Re: [PATCH v4] Makefile.compiler: replace cc-ifversion with compiler-specific macros

From: Nick Desaulniers
Date: Fri May 19 2023 - 11:57:59 EST


On Fri, May 19, 2023 at 1:35 AM Ricardo Cañuelo
<ricardo.canuelo@xxxxxxxxxxxxx> wrote:
>
> On jue, may 18 2023 at 14:12:30, Nick Desaulniers <ndesaulniers@xxxxxxxxxx> wrote:
> > That's a higher risk change (and has my name on the tested-by tag, yikes).
> >
> > So is that the culprit of the boot failure you're observing?
>
> Right now it is.
>
> Here's a test run using that commit
> (5750121ae7382ebac8d47ce6d68012d6cd1d7926):
> https://lava.collabora.dev/scheduler/job/10373216
>
> Here's one with the commit right after that one
> (26ef40de5cbb24728a34a319e8d42cdec99f186c):
> https://lava.collabora.dev/scheduler/job/10371513
>
> Then one with 26ef40de5cbb24728a34a319e8d42cdec99f186c with a revert
> commit for 5750121ae7382ebac8d47ce6d68012d6cd1d7926 on top:
> https://lava.collabora.dev/scheduler/job/10371882
>
> But I'm not confident enough to jump ahead and call this a kernel
> regression, specially after the bisector confidently said that about
> your commit and then it turned out none of us could reproduce it.

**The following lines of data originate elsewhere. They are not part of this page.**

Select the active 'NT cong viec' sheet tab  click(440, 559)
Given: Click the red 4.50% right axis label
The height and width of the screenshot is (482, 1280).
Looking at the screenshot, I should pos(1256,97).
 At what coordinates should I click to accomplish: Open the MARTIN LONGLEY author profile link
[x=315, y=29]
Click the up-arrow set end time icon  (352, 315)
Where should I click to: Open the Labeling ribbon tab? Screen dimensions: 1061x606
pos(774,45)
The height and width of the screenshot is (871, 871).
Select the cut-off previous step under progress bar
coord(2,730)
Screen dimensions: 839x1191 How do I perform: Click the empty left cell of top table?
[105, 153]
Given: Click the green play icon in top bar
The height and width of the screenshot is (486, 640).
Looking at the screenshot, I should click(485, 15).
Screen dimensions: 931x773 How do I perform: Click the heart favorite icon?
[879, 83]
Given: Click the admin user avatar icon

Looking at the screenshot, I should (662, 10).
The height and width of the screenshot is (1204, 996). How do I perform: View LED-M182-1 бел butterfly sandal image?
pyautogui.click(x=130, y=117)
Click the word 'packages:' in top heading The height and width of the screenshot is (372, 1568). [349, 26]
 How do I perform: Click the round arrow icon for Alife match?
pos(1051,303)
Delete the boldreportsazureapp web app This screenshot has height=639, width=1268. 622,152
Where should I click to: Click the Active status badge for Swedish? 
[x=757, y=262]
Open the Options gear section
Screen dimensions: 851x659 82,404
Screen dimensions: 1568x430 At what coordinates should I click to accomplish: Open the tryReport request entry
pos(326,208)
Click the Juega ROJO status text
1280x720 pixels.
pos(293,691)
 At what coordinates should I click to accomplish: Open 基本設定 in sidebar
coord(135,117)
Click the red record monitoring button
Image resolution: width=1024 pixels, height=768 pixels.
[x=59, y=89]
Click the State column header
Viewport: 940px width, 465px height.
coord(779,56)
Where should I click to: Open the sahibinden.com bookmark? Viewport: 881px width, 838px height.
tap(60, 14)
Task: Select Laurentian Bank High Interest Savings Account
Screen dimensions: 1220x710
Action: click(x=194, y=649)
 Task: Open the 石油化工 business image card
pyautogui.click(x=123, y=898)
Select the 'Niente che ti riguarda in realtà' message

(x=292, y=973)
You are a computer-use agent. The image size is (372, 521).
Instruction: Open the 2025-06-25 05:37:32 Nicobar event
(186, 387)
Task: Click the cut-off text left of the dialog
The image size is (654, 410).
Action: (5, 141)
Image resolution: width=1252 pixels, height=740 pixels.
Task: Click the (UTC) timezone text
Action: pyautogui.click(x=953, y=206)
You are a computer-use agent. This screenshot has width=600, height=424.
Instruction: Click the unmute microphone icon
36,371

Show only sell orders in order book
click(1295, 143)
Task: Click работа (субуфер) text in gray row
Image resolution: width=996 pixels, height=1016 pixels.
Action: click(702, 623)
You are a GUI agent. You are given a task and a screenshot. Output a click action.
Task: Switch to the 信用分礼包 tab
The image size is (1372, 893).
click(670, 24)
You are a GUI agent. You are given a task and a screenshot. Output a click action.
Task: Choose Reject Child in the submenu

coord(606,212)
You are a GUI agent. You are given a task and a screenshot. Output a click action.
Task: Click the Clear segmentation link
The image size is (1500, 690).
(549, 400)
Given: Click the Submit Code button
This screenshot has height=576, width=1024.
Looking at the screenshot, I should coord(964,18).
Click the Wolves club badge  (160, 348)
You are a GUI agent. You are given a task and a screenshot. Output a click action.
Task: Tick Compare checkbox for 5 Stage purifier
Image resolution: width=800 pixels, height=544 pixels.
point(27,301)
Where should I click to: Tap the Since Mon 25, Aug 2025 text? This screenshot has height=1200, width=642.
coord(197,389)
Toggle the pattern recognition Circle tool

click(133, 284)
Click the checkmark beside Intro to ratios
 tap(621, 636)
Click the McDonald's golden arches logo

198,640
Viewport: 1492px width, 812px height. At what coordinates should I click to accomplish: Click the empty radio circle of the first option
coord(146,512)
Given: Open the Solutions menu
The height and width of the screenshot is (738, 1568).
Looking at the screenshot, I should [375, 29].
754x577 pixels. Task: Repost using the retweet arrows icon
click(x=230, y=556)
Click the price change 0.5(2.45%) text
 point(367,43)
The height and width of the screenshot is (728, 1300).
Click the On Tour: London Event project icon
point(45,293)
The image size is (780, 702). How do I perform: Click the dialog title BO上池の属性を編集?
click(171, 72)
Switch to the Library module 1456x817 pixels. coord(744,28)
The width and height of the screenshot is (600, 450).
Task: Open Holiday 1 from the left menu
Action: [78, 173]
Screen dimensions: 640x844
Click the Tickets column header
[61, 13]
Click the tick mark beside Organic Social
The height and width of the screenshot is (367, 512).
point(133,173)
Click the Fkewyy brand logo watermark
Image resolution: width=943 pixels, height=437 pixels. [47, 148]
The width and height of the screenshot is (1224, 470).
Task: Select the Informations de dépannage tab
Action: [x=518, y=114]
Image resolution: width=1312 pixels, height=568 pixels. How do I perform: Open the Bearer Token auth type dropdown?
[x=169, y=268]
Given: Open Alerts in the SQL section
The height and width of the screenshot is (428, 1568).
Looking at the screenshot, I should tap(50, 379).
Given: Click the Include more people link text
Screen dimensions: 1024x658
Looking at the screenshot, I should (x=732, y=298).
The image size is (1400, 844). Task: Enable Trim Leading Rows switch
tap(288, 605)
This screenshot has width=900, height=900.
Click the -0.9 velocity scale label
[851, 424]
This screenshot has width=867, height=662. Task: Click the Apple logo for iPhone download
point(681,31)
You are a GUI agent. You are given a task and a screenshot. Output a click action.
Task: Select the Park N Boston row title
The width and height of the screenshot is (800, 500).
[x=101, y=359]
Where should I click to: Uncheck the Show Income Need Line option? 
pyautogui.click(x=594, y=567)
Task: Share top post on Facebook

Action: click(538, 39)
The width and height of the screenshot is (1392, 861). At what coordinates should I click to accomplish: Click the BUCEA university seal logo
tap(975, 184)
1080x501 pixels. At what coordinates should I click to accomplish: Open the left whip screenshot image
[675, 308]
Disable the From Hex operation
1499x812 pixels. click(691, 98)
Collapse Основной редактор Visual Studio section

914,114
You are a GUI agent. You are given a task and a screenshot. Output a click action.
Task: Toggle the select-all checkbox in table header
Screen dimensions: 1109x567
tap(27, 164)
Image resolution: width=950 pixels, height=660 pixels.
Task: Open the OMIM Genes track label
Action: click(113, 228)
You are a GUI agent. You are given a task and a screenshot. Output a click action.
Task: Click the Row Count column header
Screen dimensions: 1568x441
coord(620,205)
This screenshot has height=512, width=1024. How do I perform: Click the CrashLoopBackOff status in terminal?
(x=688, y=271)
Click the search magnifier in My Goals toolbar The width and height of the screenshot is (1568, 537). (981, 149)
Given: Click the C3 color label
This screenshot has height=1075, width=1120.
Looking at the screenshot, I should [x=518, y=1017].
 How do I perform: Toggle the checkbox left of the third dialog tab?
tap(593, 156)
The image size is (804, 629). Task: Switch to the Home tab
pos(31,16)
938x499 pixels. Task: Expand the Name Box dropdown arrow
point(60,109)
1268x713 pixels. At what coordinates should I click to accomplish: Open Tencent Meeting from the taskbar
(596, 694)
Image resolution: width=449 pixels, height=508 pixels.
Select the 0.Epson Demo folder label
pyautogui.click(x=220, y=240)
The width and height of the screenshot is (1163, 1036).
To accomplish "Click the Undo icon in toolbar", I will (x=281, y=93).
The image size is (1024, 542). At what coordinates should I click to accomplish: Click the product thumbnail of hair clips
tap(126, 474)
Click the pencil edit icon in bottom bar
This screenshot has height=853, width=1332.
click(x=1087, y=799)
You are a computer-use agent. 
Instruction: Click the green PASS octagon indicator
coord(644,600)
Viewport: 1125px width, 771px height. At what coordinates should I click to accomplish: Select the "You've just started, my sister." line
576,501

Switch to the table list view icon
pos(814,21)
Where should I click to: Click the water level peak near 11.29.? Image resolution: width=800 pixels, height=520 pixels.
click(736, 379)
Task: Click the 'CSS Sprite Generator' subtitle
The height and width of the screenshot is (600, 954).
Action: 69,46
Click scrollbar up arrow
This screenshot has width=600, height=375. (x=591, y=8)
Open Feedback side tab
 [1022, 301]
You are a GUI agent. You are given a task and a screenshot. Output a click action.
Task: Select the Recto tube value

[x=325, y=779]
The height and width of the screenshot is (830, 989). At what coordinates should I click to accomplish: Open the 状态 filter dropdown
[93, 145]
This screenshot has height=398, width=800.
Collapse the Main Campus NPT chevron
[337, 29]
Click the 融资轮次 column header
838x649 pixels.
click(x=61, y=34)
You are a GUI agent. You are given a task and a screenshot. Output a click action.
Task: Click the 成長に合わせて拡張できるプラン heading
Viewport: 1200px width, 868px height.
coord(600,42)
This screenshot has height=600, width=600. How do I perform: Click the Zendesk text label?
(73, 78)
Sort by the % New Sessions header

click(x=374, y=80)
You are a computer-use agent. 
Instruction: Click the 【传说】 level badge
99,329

It could be; if the link order was changed, it's possible that this
target may be hitting something along the lines of:
https://isocpp.org/wiki/faq/ctors#static-init-order i.e. the "static
initialization order fiasco"

I'm struggling to think of how this appears in C codebases, but I
swear years ago I had a discussion with GKH (maybe?) about this. I
think I was playing with converting Kbuild to use Ninja rather than
Make; the resulting kernel image wouldn't boot because I had modified
the order the object files were linked in. If you were to randomly
shuffle the object files in the kernel, I recall some hazard that may
prevent boot.

>
> There have been some cases where a commit made a test fail (kernel
> failing to load, for instance) and the real problem was that the kernel
> got bigger than the target was capable of handling. So not a problem
> with the commit at all, it was just that the memory mappings needed to
> be redefined for that target. What I'm saying is that sometimes a
> regression report is really uncovering a problem in the test setup
> rather than introducing a bug. Maybe this is one of those cases.
>
> Cheers,
> Ricardo



--
Thanks,
~Nick Desaulniers